At trial plaintiffs' counsel requested the jury be instructed that Mahnke owed Pagelsdorf, as his invitee, a duty of ordinary care. Pagelsdorf's proposed special verdict inquired whether Mahnke was "negligent in failing to keep the guardrail in question in a reasonably good state of repair." Thus Pagelsdorf preserved the assigned error for appeal. We simply reach the result he seeks by a different means. [. . .]
[. . .] Generally, a decision overruling or repudiating other cases is given retrospective operation. [. . .] The rule of landlords' nonliability was riddled with many exceptions; thus reliance on the rule could not have been great. [. . .] We find no reason to depart from the general rule of retrospective operation of the mandate herein.

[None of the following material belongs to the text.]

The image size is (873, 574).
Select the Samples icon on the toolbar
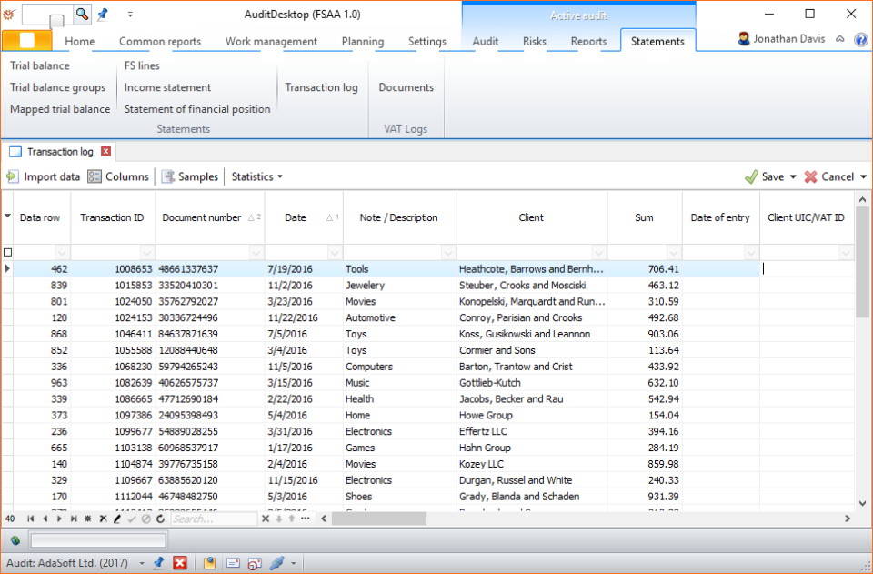tap(167, 176)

In conclusion, a landlord owes his tenant or anyone on the premises with the tenant's consent a duty to exercise ordinary care. If a person lawfully on the premises is injured as a result of the landlord's negligence in maintaining the premises, he is entitled to recover from the landlord under general negligence principles. Issues of notice of the defect, its obviousness, control of the premises, and so forth are all relevant only insofar as they bear on the ultimate question: Did the landlord exercise ordinary care in the maintenance of the premises under all the circumstances?
By the Court. -- Judgment reversed and cause remanded for proceedings consistent with this opinion.